| What you will do |
Turn the entries below into a Markdown table with the columns Row and Line, giving each non-blank line its own numbered row and leaving out blank lines.

| Record set |
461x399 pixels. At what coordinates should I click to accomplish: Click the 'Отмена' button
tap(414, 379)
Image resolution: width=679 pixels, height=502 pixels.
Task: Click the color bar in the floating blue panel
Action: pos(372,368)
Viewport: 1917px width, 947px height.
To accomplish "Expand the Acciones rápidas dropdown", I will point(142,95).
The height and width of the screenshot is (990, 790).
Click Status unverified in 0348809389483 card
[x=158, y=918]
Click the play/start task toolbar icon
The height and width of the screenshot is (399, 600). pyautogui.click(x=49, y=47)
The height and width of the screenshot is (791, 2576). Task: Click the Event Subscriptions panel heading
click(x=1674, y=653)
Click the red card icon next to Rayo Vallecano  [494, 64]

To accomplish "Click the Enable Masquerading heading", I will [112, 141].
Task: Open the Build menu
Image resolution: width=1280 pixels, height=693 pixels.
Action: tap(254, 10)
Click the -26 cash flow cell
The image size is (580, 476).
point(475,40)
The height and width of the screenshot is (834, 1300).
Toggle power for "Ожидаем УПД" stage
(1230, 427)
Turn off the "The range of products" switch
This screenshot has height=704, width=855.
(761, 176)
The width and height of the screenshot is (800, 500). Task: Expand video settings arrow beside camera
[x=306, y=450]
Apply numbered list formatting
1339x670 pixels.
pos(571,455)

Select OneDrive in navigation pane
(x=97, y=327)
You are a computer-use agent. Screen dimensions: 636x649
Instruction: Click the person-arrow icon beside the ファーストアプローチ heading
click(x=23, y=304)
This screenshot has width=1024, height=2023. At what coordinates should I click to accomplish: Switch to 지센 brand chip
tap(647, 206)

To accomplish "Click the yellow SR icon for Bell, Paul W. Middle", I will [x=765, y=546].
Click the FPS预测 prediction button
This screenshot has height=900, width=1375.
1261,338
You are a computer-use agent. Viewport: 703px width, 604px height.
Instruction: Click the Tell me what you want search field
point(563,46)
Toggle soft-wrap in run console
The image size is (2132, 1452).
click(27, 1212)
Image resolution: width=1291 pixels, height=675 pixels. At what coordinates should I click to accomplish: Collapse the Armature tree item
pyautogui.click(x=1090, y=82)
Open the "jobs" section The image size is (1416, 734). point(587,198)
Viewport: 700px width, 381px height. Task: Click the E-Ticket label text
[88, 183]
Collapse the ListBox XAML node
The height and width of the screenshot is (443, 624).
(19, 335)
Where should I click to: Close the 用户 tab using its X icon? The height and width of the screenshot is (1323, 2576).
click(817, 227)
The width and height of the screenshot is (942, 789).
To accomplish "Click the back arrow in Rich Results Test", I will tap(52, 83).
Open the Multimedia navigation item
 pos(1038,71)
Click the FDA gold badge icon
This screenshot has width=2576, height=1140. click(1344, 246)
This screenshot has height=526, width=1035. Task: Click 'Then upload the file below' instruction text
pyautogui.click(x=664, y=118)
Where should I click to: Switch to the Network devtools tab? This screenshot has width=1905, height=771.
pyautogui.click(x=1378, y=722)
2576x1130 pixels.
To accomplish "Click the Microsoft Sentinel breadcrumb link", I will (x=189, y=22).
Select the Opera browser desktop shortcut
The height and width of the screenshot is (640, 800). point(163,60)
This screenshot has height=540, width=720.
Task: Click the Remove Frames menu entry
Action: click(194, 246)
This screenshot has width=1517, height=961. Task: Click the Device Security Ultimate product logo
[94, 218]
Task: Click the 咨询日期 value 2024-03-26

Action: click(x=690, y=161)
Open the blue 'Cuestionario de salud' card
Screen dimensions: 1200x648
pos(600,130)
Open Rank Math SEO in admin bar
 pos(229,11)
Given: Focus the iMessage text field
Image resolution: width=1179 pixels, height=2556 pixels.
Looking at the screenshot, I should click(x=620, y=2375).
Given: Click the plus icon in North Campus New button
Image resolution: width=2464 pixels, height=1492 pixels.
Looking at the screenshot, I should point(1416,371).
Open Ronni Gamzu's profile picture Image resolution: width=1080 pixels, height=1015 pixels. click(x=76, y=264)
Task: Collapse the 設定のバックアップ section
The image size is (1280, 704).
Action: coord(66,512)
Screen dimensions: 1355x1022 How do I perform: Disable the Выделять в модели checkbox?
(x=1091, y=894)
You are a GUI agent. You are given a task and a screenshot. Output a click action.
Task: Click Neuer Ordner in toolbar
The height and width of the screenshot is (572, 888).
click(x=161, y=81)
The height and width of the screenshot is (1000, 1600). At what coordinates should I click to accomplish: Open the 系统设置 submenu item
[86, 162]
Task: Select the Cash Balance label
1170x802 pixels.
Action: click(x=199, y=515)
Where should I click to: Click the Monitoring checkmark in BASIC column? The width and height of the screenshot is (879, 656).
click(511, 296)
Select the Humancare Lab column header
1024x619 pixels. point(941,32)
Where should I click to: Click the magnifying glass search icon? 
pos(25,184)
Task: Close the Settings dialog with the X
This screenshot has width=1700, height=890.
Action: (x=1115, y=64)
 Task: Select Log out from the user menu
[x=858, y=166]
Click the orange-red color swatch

| Full response |
| Row | Line |
|---|---|
| 1 | 461x399 pixels. At what coordinates should I click to accomplish: Click the 'Отмена' button |
| 2 | tap(414, 379) |
| 3 | Image resolution: width=679 pixels, height=502 pixels. |
| 4 | Task: Click the color bar in the floating blue panel |
| 5 | Action: pos(372,368) |
| 6 | Viewport: 1917px width, 947px height. |
| 7 | To accomplish "Expand the Acciones rápidas dropdown", I will point(142,95). |
| 8 | The height and width of the screenshot is (990, 790). |
| 9 | Click Status unverified in 0348809389483 card |
| 10 | [x=158, y=918] |
| 11 | Click the play/start task toolbar icon |
| 12 | The height and width of the screenshot is (399, 600). pyautogui.click(x=49, y=47) |
| 13 | The height and width of the screenshot is (791, 2576). Task: Click the Event Subscriptions panel heading |
| 14 | click(x=1674, y=653) |
| 15 | Click the red card icon next to Rayo Vallecano  [494, 64] |
| 16 | To accomplish "Click the Enable Masquerading heading", I will [112, 141]. |
| 17 | Task: Open the Build menu |
| 18 | Image resolution: width=1280 pixels, height=693 pixels. |
| 19 | Action: tap(254, 10) |
| 20 | Click the -26 cash flow cell |
| 21 | The image size is (580, 476). |
| 22 | point(475,40) |
| 23 | The height and width of the screenshot is (834, 1300). |
| 24 | Toggle power for "Ожидаем УПД" stage |
| 25 | (1230, 427) |
| 26 | Turn off the "The range of products" switch |
| 27 | This screenshot has height=704, width=855. |
| 28 | (761, 176) |
| 29 | The width and height of the screenshot is (800, 500). Task: Expand video settings arrow beside camera |
| 30 | [x=306, y=450] |
| 31 | Apply numbered list formatting |
| 32 | 1339x670 pixels. |
| 33 | pos(571,455) |
| 34 | Select OneDrive in navigation pane |
| 35 | (x=97, y=327) |
| 36 | You are a computer-use agent. Screen dimensions: 636x649 |
| 37 | Instruction: Click the person-arrow icon beside the ファーストアプローチ heading |
| 38 | click(x=23, y=304) |
| 39 | This screenshot has width=1024, height=2023. At what coordinates should I click to accomplish: Switch to 지센 brand chip |
| 40 | tap(647, 206) |
| 41 | To accomplish "Click the yellow SR icon for Bell, Paul W. Middle", I will [x=765, y=546]. |
| 42 | Click the FPS预测 prediction button |
| 43 | This screenshot has height=900, width=1375. |
| 44 | 1261,338 |
| 45 | You are a computer-use agent. Viewport: 703px width, 604px height. |
| 46 | Instruction: Click the Tell me what you want search field |
| 47 | point(563,46) |
| 48 | Toggle soft-wrap in run console |
| 49 | The image size is (2132, 1452). |
| 50 | click(27, 1212) |
| 51 | Image resolution: width=1291 pixels, height=675 pixels. At what coordinates should I click to accomplish: Collapse the Armature tree item |
| 52 | pyautogui.click(x=1090, y=82) |
| 53 | Open the "jobs" section The image size is (1416, 734). point(587,198) |
| 54 | Viewport: 700px width, 381px height. Task: Click the E-Ticket label text |
| 55 | [88, 183] |
| 56 | Collapse the ListBox XAML node |
| 57 | The height and width of the screenshot is (443, 624). |
| 58 | (19, 335) |
| 59 | Where should I click to: Close the 用户 tab using its X icon? The height and width of the screenshot is (1323, 2576). |
| 60 | click(817, 227) |
| 61 | The width and height of the screenshot is (942, 789). |
| 62 | To accomplish "Click the back arrow in Rich Results Test", I will tap(52, 83). |
| 63 | Open the Multimedia navigation item |
| 64 |  pos(1038,71) |
| 65 | Click the FDA gold badge icon |
| 66 | This screenshot has width=2576, height=1140. click(1344, 246) |
| 67 | This screenshot has height=526, width=1035. Task: Click 'Then upload the file below' instruction text |
| 68 | pyautogui.click(x=664, y=118) |
| 69 | Where should I click to: Switch to the Network devtools tab? This screenshot has width=1905, height=771. |
| 70 | pyautogui.click(x=1378, y=722) |
| 71 | 2576x1130 pixels. |
| 72 | To accomplish "Click the Microsoft Sentinel breadcrumb link", I will (x=189, y=22). |
| 73 | Select the Opera browser desktop shortcut |
| 74 | The height and width of the screenshot is (640, 800). point(163,60) |
| 75 | This screenshot has height=540, width=720. |
| 76 | Task: Click the Remove Frames menu entry |
| 77 | Action: click(194, 246) |
| 78 | This screenshot has width=1517, height=961. Task: Click the Device Security Ultimate product logo |
| 79 | [94, 218] |
| 80 | Task: Click the 咨询日期 value 2024-03-26 |
| 81 | Action: click(x=690, y=161) |
| 82 | Open the blue 'Cuestionario de salud' card |
| 83 | Screen dimensions: 1200x648 |
| 84 | pos(600,130) |
| 85 | Open Rank Math SEO in admin bar |
| 86 |  pos(229,11) |
| 87 | Given: Focus the iMessage text field |
| 88 | Image resolution: width=1179 pixels, height=2556 pixels. |
| 89 | Looking at the screenshot, I should click(x=620, y=2375). |
| 90 | Given: Click the plus icon in North Campus New button |
| 91 | Image resolution: width=2464 pixels, height=1492 pixels. |
| 92 | Looking at the screenshot, I should point(1416,371). |
| 93 | Open Ronni Gamzu's profile picture Image resolution: width=1080 pixels, height=1015 pixels. click(x=76, y=264) |
| 94 | Task: Collapse the 設定のバックアップ section |
| 95 | The image size is (1280, 704). |
| 96 | Action: coord(66,512) |
| 97 | Screen dimensions: 1355x1022 How do I perform: Disable the Выделять в модели checkbox? |
| 98 | (x=1091, y=894) |
| 99 | You are a GUI agent. You are given a task and a screenshot. Output a click action. |
| 100 | Task: Click Neuer Ordner in toolbar |
| 101 | The height and width of the screenshot is (572, 888). |
| 102 | click(x=161, y=81) |
| 103 | The height and width of the screenshot is (1000, 1600). At what coordinates should I click to accomplish: Open the 系统设置 submenu item |
| 104 | [86, 162] |
| 105 | Task: Select the Cash Balance label |
| 106 | 1170x802 pixels. |
| 107 | Action: click(x=199, y=515) |
| 108 | Where should I click to: Click the Monitoring checkmark in BASIC column? The width and height of the screenshot is (879, 656). |
| 109 | click(511, 296) |
| 110 | Select the Humancare Lab column header |
| 111 | 1024x619 pixels. point(941,32) |
| 112 | Where should I click to: Click the magnifying glass search icon?  |
| 113 | pos(25,184) |
| 114 | Task: Close the Settings dialog with the X |
| 115 | This screenshot has width=1700, height=890. |
| 116 | Action: (x=1115, y=64) |
| 117 |  Task: Select Log out from the user menu |
| 118 | [x=858, y=166] |
| 119 | Click the orange-red color swatch |